START Exercise data

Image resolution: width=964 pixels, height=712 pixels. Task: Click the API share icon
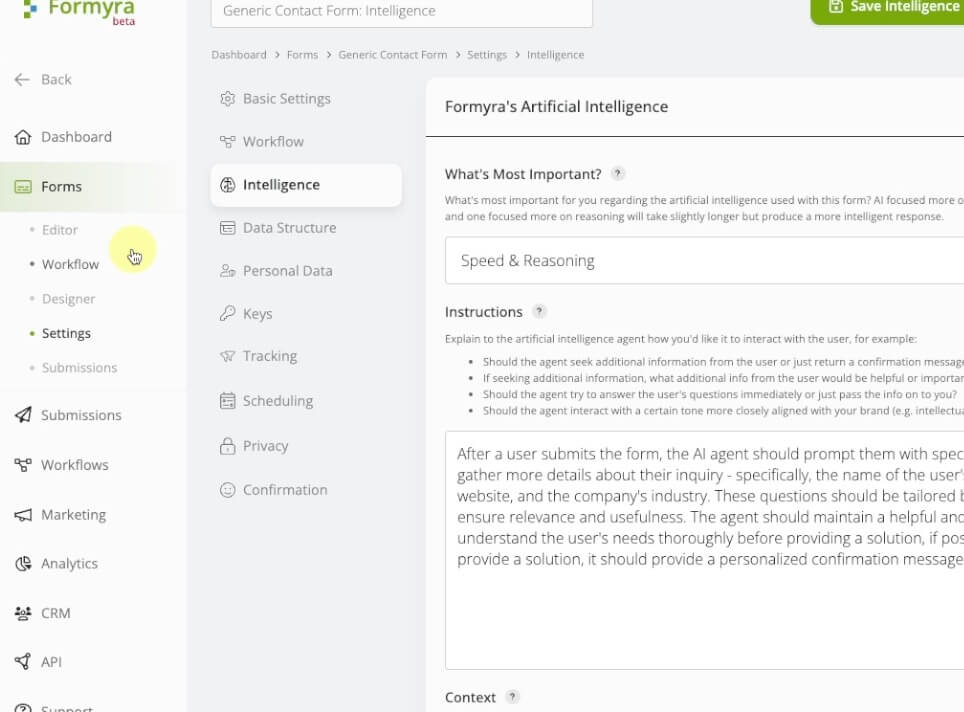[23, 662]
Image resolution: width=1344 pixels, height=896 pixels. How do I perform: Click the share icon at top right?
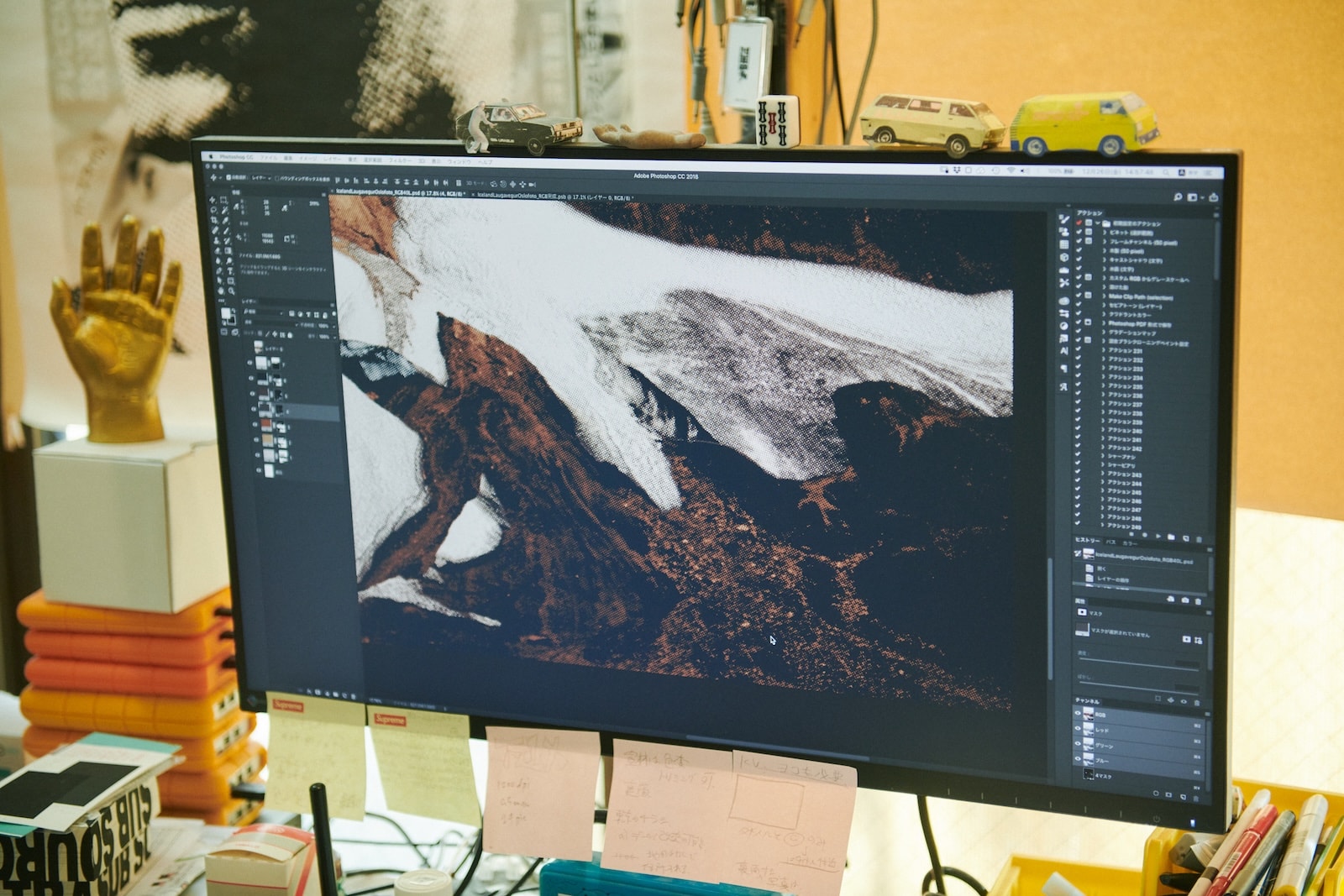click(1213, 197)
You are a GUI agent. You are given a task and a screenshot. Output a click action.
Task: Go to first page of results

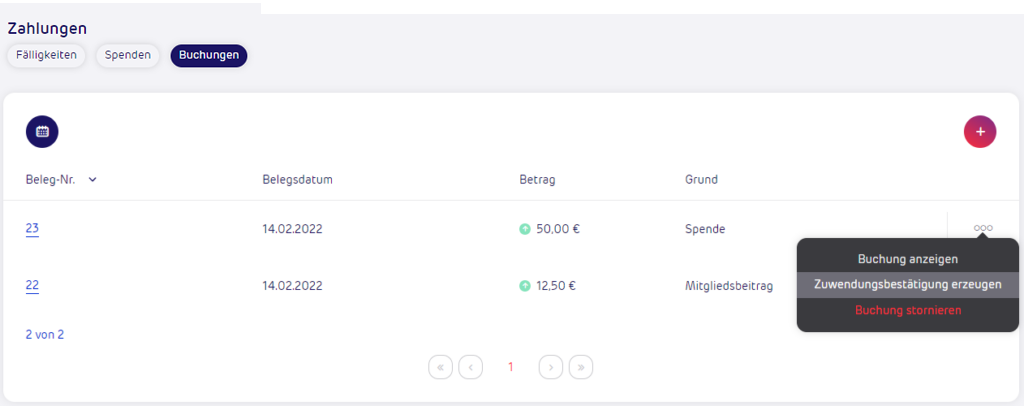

END Exercise data

Your goal. The expected output is each entry given again word for word, with pictures dropped.

Worked solution.
Image resolution: width=964 pixels, height=712 pixels. Task: Click the API share icon
[23, 662]
Image resolution: width=1344 pixels, height=896 pixels. How do I perform: Click the share icon at top right?
click(1213, 197)
You are a GUI agent. You are given a task and a screenshot. Output a click action.
Task: Go to first page of results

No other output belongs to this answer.